• _Written task_
Could you pull the listing below out word for word, starting at its first line and ending at the line that contains "(x=457, y=593)"?

• _Dataset extract_

^^^^^^^^

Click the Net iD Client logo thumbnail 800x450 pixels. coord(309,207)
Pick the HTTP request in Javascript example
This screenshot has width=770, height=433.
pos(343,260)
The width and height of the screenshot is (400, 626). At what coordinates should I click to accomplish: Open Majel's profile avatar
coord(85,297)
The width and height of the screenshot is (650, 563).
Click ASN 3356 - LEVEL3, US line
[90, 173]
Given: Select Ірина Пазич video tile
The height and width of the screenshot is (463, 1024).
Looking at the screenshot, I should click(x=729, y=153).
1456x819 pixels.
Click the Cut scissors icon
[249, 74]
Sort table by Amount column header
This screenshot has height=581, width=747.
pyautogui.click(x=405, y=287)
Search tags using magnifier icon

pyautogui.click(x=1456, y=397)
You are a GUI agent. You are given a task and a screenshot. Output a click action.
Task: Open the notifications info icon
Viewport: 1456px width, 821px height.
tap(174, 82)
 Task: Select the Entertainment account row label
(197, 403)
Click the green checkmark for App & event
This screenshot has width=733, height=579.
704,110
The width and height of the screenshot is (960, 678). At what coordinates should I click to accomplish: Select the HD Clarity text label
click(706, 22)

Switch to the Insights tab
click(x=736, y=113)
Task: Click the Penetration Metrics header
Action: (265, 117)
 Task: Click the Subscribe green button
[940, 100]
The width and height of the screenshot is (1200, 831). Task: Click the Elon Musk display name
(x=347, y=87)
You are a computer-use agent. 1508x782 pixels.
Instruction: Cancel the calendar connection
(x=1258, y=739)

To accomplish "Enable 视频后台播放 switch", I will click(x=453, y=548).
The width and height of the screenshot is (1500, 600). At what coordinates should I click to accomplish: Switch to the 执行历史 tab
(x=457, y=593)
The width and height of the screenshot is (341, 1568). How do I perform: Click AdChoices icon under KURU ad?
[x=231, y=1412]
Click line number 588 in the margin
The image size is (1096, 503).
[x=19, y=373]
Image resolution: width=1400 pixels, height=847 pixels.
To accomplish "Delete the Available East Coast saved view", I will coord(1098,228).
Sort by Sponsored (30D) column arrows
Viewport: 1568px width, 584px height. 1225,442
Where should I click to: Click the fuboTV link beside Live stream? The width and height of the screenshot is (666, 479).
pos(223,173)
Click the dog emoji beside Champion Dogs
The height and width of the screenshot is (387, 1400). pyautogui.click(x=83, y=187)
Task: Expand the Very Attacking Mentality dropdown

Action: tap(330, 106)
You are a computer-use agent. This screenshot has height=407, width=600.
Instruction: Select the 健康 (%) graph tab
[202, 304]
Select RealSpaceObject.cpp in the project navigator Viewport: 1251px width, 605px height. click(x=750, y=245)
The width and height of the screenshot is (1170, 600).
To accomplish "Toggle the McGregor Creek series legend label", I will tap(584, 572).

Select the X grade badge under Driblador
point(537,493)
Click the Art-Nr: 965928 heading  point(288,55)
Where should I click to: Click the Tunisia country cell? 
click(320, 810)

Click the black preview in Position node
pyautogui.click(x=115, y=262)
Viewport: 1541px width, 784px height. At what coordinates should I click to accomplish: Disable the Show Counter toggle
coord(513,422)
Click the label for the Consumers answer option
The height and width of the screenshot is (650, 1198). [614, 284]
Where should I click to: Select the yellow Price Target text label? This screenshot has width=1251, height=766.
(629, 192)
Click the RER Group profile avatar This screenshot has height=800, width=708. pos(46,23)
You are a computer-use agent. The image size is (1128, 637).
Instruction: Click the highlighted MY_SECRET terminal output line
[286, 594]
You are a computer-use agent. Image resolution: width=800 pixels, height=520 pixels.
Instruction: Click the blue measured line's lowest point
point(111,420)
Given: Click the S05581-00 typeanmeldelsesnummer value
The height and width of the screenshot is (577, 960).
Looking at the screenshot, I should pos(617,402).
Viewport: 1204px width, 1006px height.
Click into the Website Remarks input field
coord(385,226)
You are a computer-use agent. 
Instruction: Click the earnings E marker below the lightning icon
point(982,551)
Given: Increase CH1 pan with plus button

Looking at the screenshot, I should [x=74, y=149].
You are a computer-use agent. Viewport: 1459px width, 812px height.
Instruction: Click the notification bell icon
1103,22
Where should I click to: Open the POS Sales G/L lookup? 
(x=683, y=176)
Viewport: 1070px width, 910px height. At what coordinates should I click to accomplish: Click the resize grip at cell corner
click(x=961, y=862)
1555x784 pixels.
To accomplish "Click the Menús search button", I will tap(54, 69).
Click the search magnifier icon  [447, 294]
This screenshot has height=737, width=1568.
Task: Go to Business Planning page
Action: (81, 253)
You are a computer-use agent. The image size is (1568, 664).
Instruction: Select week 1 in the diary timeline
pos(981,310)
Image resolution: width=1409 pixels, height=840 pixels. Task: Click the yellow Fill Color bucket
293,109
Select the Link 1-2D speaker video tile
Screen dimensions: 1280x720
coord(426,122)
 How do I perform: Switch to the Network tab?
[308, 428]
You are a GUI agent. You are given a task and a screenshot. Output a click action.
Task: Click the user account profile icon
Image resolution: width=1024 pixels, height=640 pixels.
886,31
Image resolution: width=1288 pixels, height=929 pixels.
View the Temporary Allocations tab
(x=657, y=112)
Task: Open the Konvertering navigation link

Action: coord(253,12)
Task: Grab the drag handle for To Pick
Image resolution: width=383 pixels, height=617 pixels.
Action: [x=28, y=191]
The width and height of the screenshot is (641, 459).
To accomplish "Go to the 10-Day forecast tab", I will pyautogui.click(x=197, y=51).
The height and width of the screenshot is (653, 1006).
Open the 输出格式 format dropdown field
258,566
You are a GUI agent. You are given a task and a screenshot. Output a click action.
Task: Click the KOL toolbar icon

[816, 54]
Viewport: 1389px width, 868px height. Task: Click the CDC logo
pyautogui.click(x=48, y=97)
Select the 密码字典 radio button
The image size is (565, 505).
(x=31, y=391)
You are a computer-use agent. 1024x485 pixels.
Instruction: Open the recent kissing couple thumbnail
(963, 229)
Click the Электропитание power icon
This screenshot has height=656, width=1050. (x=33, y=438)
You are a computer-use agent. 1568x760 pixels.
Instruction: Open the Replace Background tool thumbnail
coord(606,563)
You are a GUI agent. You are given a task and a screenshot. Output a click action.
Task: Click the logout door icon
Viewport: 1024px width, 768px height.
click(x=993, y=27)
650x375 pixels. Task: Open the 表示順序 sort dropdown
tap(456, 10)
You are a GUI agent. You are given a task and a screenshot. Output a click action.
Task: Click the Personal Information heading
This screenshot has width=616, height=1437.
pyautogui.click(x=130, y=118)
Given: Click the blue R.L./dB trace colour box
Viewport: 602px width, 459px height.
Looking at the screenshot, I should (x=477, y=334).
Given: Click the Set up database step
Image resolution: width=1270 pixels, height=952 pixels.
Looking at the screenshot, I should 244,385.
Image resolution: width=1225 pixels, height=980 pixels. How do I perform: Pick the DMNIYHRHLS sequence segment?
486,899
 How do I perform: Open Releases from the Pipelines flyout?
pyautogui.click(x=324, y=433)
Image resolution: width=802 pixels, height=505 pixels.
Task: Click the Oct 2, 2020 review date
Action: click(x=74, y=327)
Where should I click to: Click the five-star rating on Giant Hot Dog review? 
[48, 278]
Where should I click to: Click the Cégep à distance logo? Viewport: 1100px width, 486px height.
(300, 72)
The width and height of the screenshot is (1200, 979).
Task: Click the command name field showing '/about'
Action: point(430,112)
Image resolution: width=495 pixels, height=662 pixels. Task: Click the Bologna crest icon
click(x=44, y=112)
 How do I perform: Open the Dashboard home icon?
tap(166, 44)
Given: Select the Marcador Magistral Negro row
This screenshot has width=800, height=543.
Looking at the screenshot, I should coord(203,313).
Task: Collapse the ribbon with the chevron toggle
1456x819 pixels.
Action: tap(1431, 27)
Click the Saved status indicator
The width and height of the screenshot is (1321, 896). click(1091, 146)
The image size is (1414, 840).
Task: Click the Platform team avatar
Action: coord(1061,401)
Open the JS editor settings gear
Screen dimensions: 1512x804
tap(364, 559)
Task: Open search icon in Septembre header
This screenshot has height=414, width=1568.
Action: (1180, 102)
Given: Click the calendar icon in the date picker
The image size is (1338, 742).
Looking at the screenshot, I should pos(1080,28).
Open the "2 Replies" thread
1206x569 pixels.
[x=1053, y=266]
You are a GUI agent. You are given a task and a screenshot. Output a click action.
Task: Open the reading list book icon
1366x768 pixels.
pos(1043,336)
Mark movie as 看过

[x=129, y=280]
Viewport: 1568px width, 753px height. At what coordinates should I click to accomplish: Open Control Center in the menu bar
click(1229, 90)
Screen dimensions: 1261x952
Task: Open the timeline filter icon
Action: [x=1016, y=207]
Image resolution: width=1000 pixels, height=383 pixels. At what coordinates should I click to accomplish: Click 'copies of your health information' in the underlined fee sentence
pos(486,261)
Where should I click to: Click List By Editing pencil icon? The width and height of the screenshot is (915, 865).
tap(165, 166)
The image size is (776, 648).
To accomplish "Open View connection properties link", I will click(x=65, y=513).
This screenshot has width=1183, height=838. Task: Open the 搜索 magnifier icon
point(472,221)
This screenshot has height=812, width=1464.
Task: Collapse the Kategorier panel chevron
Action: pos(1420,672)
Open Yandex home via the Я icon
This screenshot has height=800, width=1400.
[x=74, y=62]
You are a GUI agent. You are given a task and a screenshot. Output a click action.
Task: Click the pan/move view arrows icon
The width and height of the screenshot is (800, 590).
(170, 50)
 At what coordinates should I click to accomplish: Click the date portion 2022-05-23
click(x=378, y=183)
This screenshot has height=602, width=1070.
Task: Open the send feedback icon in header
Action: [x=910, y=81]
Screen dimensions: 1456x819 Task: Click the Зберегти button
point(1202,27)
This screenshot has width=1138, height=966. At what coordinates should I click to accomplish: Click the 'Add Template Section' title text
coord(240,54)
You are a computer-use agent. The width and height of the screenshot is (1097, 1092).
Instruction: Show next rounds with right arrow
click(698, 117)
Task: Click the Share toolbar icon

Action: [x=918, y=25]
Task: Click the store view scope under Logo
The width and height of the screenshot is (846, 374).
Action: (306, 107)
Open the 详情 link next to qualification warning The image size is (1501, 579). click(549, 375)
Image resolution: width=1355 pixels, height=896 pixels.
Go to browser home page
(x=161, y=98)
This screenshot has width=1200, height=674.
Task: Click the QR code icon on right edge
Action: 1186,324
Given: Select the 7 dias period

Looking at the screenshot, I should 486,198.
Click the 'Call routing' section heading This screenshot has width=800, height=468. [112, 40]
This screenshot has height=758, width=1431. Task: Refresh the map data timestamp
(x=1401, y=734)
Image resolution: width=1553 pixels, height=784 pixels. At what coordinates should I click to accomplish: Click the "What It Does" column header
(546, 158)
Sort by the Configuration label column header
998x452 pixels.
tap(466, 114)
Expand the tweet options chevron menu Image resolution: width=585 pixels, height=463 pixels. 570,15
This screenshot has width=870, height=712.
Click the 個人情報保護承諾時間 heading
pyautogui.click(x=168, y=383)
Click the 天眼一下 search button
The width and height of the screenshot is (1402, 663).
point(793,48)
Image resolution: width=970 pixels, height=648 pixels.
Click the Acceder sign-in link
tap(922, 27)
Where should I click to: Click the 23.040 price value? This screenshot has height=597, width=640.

^^^^^^^^

• _Output for this exercise_
Click the Net iD Client logo thumbnail 800x450 pixels. coord(309,207)
Pick the HTTP request in Javascript example
This screenshot has width=770, height=433.
pos(343,260)
The width and height of the screenshot is (400, 626). At what coordinates should I click to accomplish: Open Majel's profile avatar
coord(85,297)
The width and height of the screenshot is (650, 563).
Click ASN 3356 - LEVEL3, US line
[90, 173]
Given: Select Ірина Пазич video tile
The height and width of the screenshot is (463, 1024).
Looking at the screenshot, I should click(x=729, y=153).
1456x819 pixels.
Click the Cut scissors icon
[249, 74]
Sort table by Amount column header
This screenshot has height=581, width=747.
pyautogui.click(x=405, y=287)
Search tags using magnifier icon

pyautogui.click(x=1456, y=397)
You are a GUI agent. You are given a task and a screenshot. Output a click action.
Task: Open the notifications info icon
Viewport: 1456px width, 821px height.
tap(174, 82)
 Task: Select the Entertainment account row label
(197, 403)
Click the green checkmark for App & event
This screenshot has width=733, height=579.
704,110
The width and height of the screenshot is (960, 678). At what coordinates should I click to accomplish: Select the HD Clarity text label
click(706, 22)

Switch to the Insights tab
click(x=736, y=113)
Task: Click the Penetration Metrics header
Action: (265, 117)
 Task: Click the Subscribe green button
[940, 100]
The width and height of the screenshot is (1200, 831). Task: Click the Elon Musk display name
(x=347, y=87)
You are a computer-use agent. 1508x782 pixels.
Instruction: Cancel the calendar connection
(x=1258, y=739)

To accomplish "Enable 视频后台播放 switch", I will click(x=453, y=548).
The width and height of the screenshot is (1500, 600). At what coordinates should I click to accomplish: Switch to the 执行历史 tab
(x=457, y=593)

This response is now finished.